# Task instructions
Images are to be left out; everything else in the listing should be repeated exactly.

# Source material
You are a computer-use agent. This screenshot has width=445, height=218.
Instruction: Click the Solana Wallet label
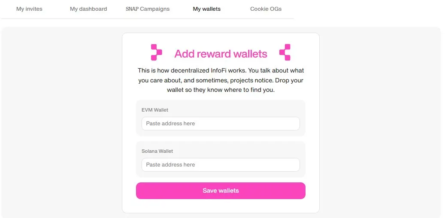(157, 151)
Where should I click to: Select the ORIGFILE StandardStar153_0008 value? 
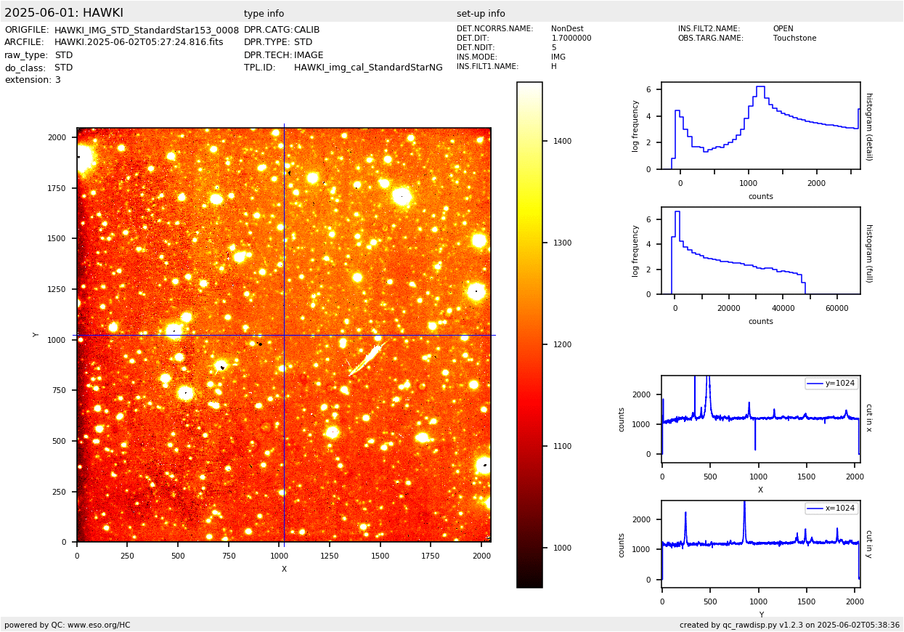pos(147,30)
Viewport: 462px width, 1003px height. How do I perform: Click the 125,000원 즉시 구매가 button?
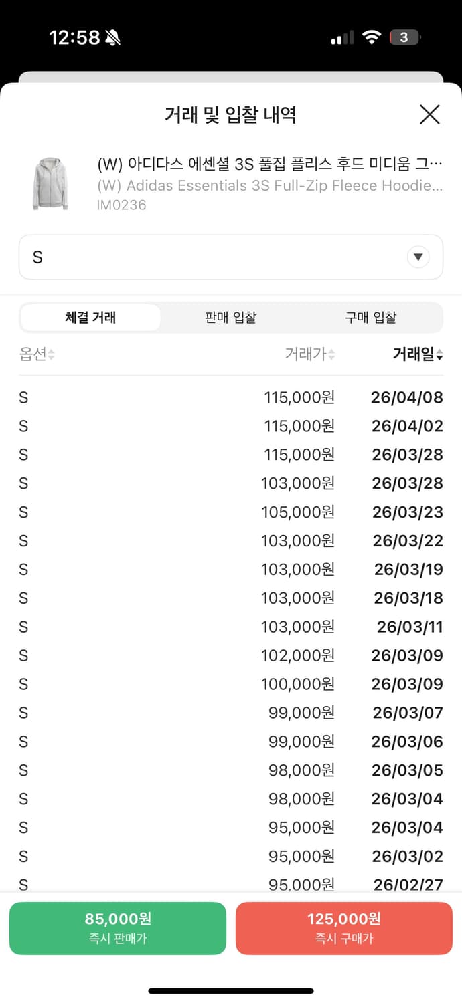(343, 928)
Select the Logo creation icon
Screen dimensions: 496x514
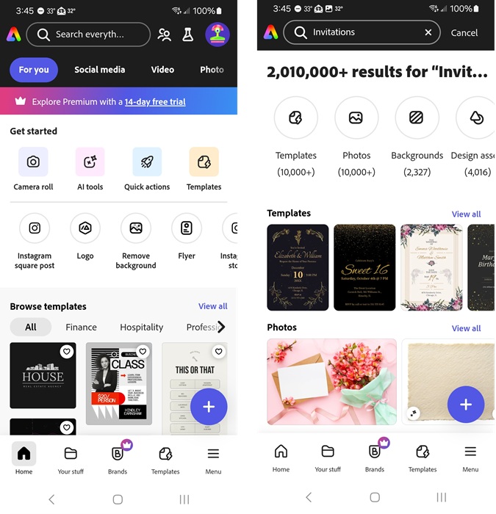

# Exercise result
You are a computer-use agent. This screenshot has width=445, height=218.
Instruction: Click the Solana Wallet label
(157, 151)
Where should I click to: Select the ORIGFILE StandardStar153_0008 value? 
pos(147,30)
Viewport: 462px width, 1003px height. How do I perform: Click the 125,000원 즉시 구매가 button?
(343, 928)
Select the Logo creation icon
Screen dimensions: 496x514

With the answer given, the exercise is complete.